■ Document extract ■

5.1 Handcrafting Neural Network Objects

The user, specifically the neuralnetwork contributor, provides self-coded neural network components in an arbitrary programming language. To be useable in the N2SkyC environment, the following process has to be followed:
  • Code your own neural network object in arbitrary programming language or use existing implementations (e.g. Tensorflow)
  • Each neural network object is a webservice,
  • Each object provides train and test endpoints,
  • Each object is packed into a Docker container with all the libraries and dependencies,
  • Provide data format specification—description on which data formats are accepted by their service
  • Describe object by ViNNSL
Respective developed neural network objects can be integrated or imported into the N2Sky repository and are available for further usage.

A block of data:
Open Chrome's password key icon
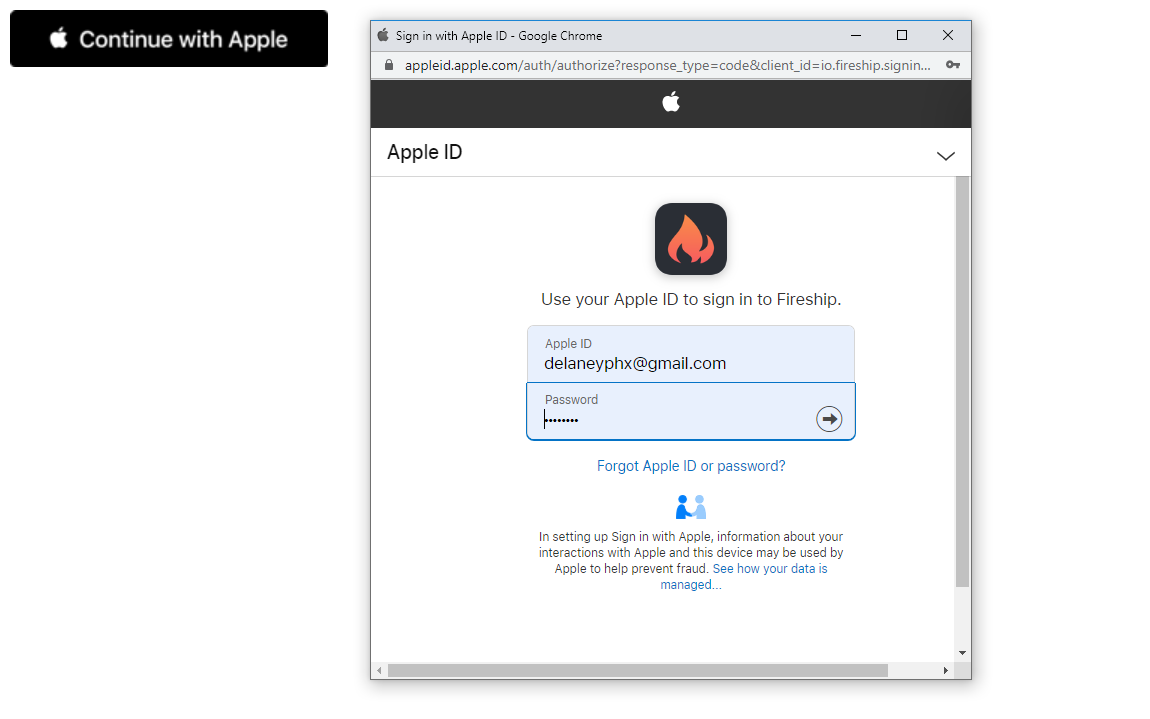Screen dimensions: 1150x719 click(953, 64)
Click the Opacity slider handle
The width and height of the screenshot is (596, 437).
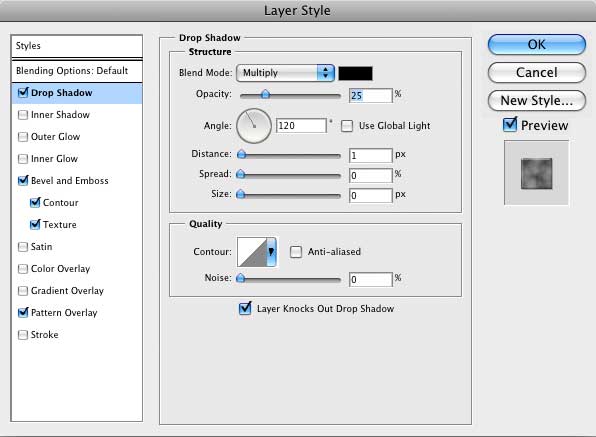265,94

■ Given task 1 ■
From the section on handcrafting neural network objects, write out the passage starting at "The user, specifically" and ending at "for further usage.".
■ Given task 2 ■
Answer these questions using the section on handcrafting neural network objects:
(a) Which two endpoints must each object provide?
(b) What is each object packed into along with its libraries and dependencies?
(c) Into which repository can the developed neural network objects be integrated or imported?

■ Complete response 1 ■
The user, specifically the neuralnetwork contributor, provides self-coded neural network components in an arbitrary programming language. To be useable in the N2SkyC environment, the following process has to be followed:
  • Code your own neural network object in arbitrary programming language or use existing implementations (e.g. Tensorflow)
  • Each neural network object is a webservice,
  • Each object provides train and test endpoints,
  • Each object is packed into a Docker container with all the libraries and dependencies,
  • Provide data format specification—description on which data formats are accepted by their service
  • Describe object by ViNNSL
Respective developed neural network objects can be integrated or imported into the N2Sky repository and are available for further usage.

■ Complete response 2 ■
(a) Train and test endpoints.
(b) A Docker container.
(c) The N2Sky repository.